How to put a jigsaw puzzle together You open the box of a colorful new sea escapes puzzle and dump the pieces out and one thousand seem to turn into one million. Don't put it up for next year. There are step that will make what could be a month-long project become a week's leisure hours. Just about anyone can put together a puzzle, from a Frame Trap Walt Disney to a one thousand piece outdoor scenery. People also often have their own way to put a puzzle together, such as taking only one piece at a time or dumping the whole box on a kitchen table. There are three easy steps to make even the hardest puzzle simpler.
The first and foremost step is to decide to have fun, second putting the border together, and third is completing the rest of the puzzle. Fun is the first step because there is no reason to put together a puzzle unless one can have fun in the process. Putting a puzzle together is fun for those who like to have hours of quiet time or for those who like to work for a beautiful finished project. The first thing to do is pick the kind of puzzle you like, and this you can do at any store, or even at a yard sale. There are also many different designs and shapes, and also there are now three dimensional and sculptural puzzles. After you choose the puzzle just right for you, it will be time to start putting it together and putting it together is half the fun.
For example, after completing the next two steps the puzzle will be a one thousand piece ocean scene with a deep red sunset and two dolphins playing in the waves. Even before you start on the puzzle you need to have a large open space, like a table, or a section of plywood. Make sure it is not a place you will need in for a few days. It would also be helpful if it is something you can move out of the way. After you open the box, go through and get all the border pieces. An easy way to do this is to take a handful of piece at a time and put all the center pieces into a separate pile.
Once the puzzle is laid out before you, take all the border pieces and make room to put together the frame. Then, take the four corner pieces and start from there. Having the border done first allows you to see the size and, basically, where the pieces will go (sky, ocean, dolphins). It would make things easy if you do the sky first and then work down the sides and then the bottom.

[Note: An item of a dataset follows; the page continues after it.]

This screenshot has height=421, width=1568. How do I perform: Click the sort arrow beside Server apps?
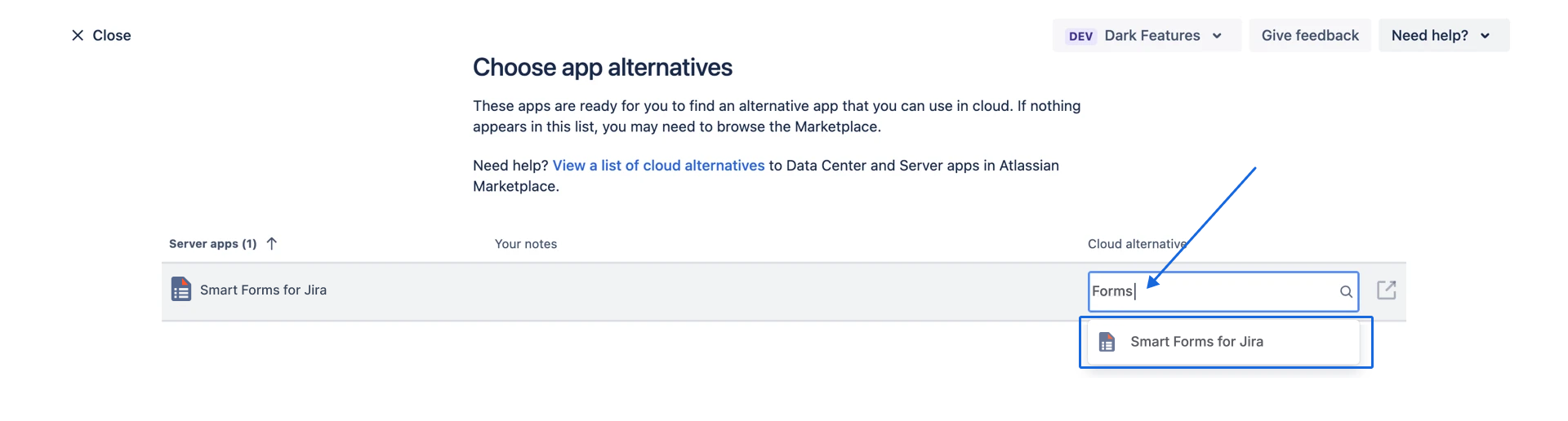tap(272, 243)
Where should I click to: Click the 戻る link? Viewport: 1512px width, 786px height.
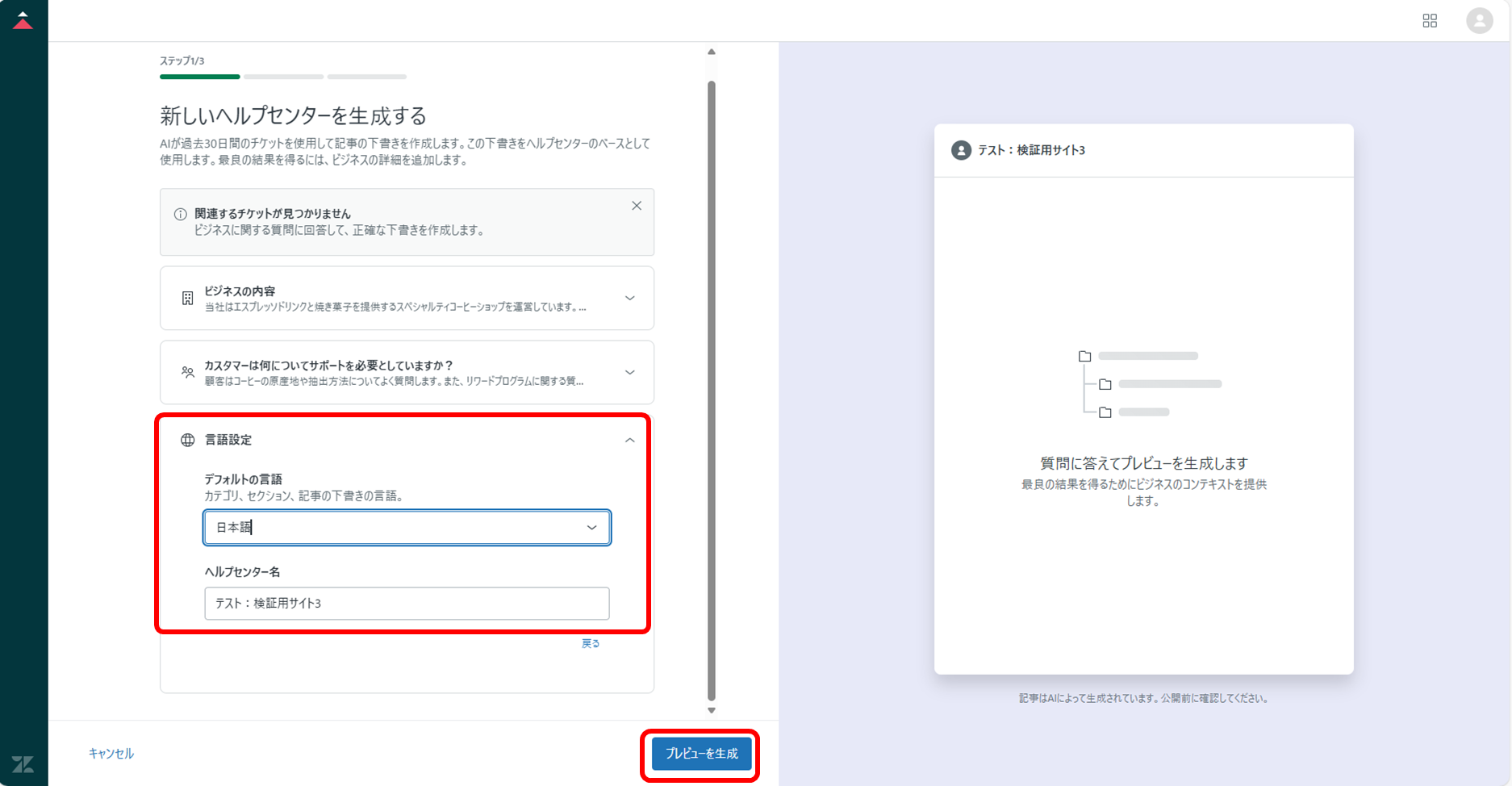(591, 643)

You will now have your frame done, with the sky at the top and the ocean at the bottom. The third and final step is the hardest, but has been made easier by step two. This third step is the hardest because it is completing the last 850 pieces. There are ways to make this easier, too. Now you need to go back through all the pieces and put these into catagories. For the scenery puzzle you should have three sections: the sky, the ocean, and the dolphins.

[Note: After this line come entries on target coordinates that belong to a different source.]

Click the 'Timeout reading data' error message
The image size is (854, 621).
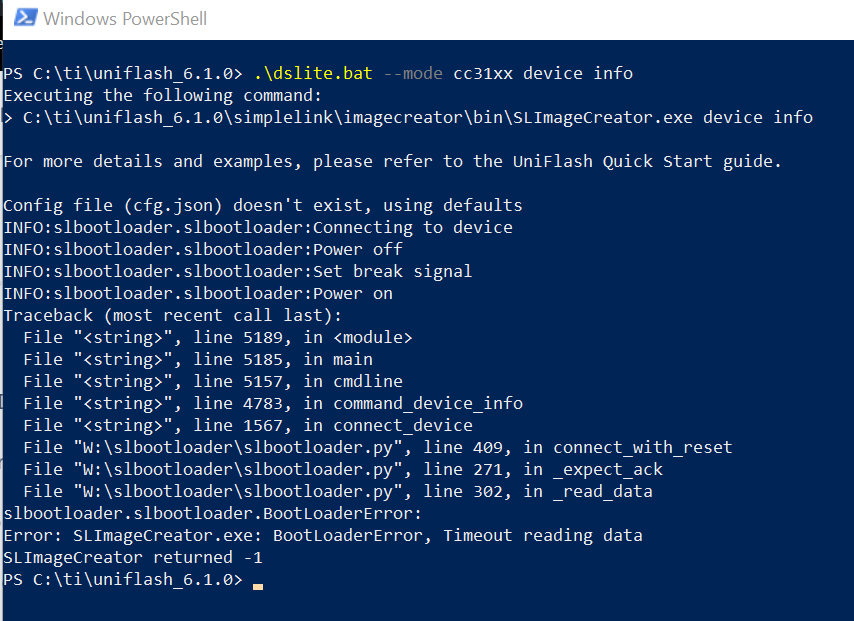tap(543, 535)
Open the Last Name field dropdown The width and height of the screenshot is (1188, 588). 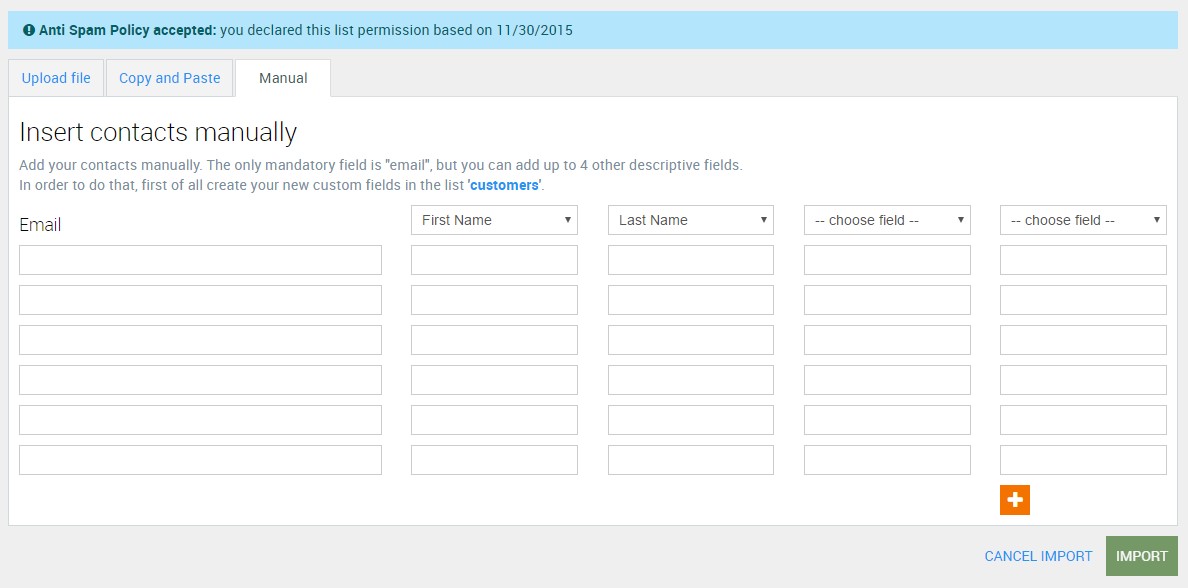point(690,220)
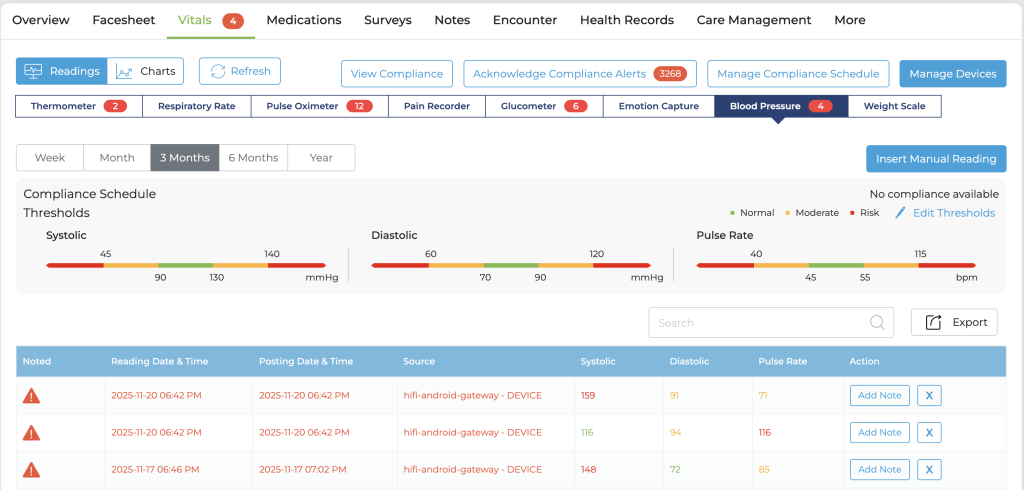Delete the first reading with X button
Viewport: 1024px width, 490px height.
tap(928, 395)
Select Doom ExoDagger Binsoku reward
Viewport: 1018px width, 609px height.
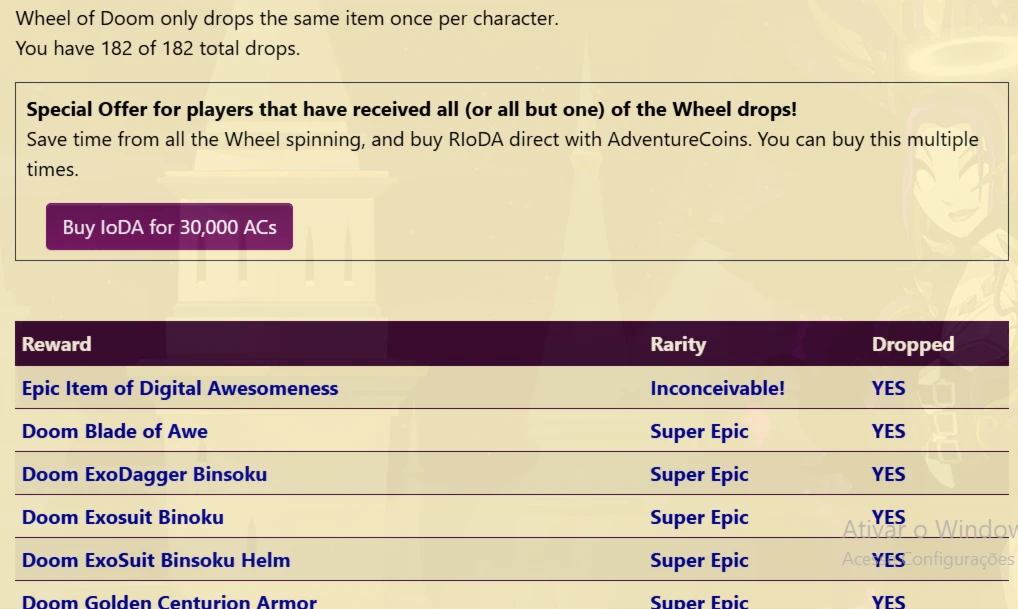[x=144, y=474]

You should be able to distinguish these pieces because of the color differences. Once you have divided the pieces into three sections you pick one pile and put the others aside to make more room. Take the pile and spread it out to where you can see all the pieces. Now, for this part you have to be on your own, fitting them together. There are tips for this, too, but it is mostly preference; such as going row by row, or fitting pieces together before you even put them in the puzzle. No matter how you work make sure it is fun and relaxing.
Once you have one section done move on to the next. The best thing to do may be the dolphins in the first of second section, they will allow you to see where the middle is (the middle is always the hardest). After you do the three sections you should be done unless you are a sloppy puzzle person and drop pieces on the floor. If you follow the three steps on having fun, putting together the border, than the inside, your masterpiece should be complete. Now decide the next step to take. If you choose to put it on the wall, please do not try and glue piece by piece, that gets messy and it's easy to make a mistake.

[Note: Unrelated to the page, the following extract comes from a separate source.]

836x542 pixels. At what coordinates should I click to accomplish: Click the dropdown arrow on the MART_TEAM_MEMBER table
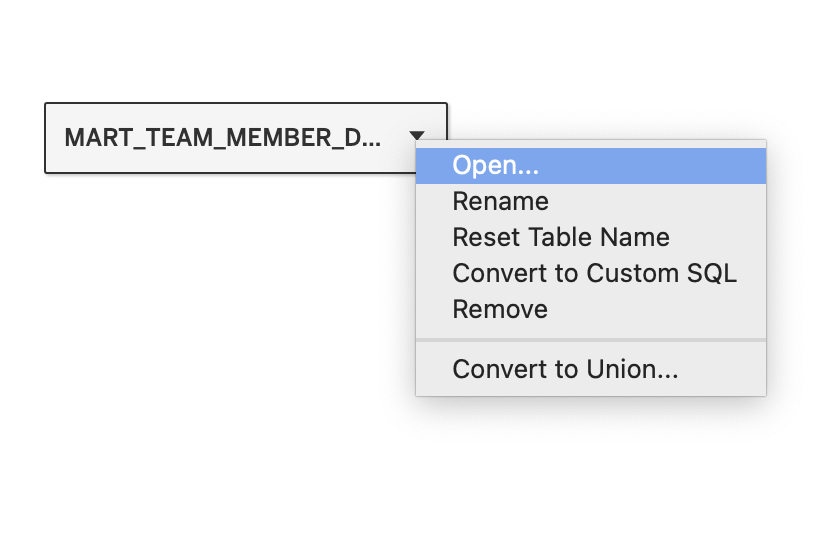417,136
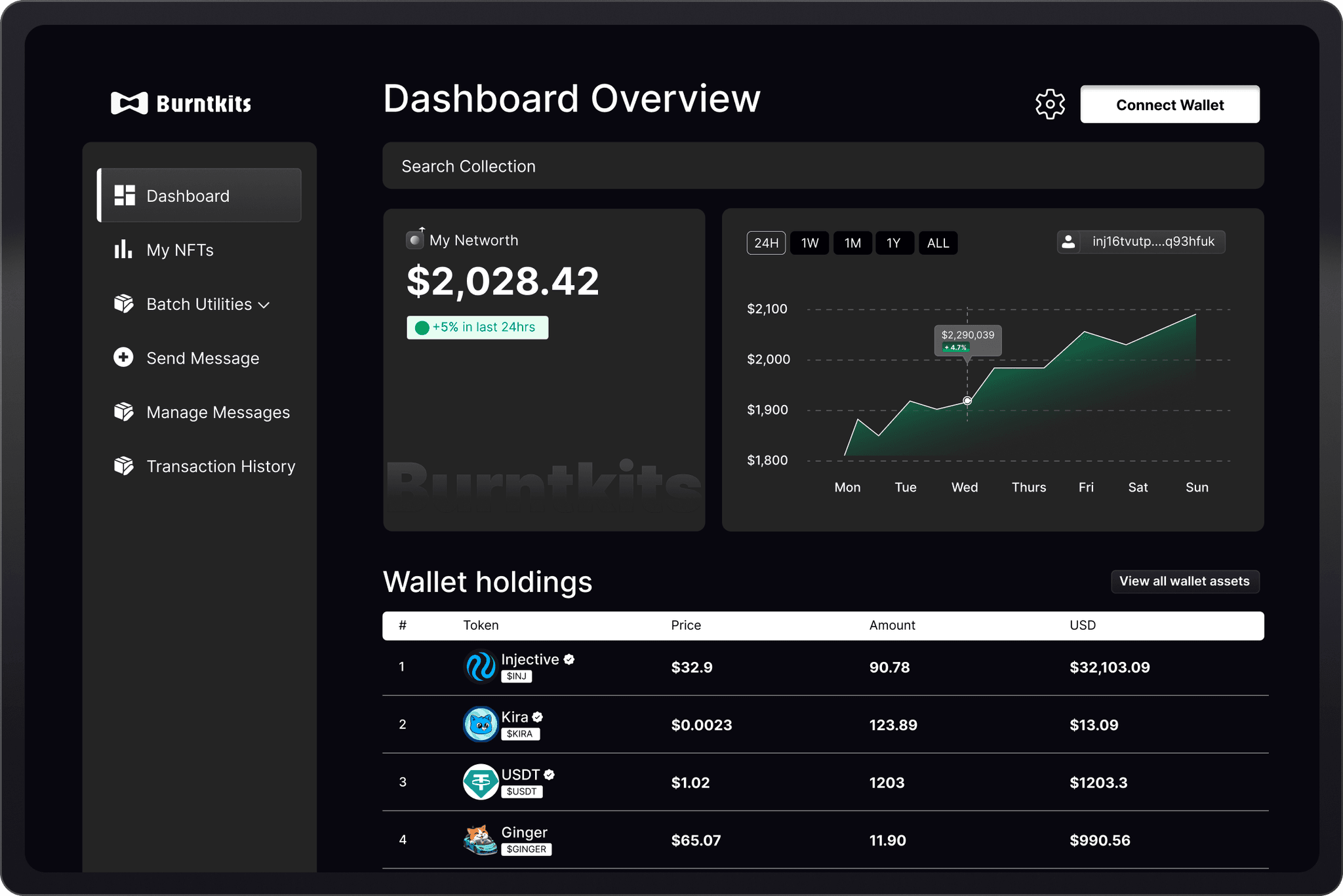Click the USDT token logo
The image size is (1343, 896).
pyautogui.click(x=481, y=782)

If you just want to put the puzzle back in the box, take the puzzle apart and put it in the box. Be careful. If you decide to violently put it up with one sweep of the hand, pieces will go everywhere. If you lose one piece it is no longer a puzzle, it is 999 pieces of cardboard, and once costing eight dollars at Walmart can't even sell for fifty cents at a yard sale. No matter what steps you remember or how you decide to do your puzzle, if you can't make it past step one there is no reason to finish.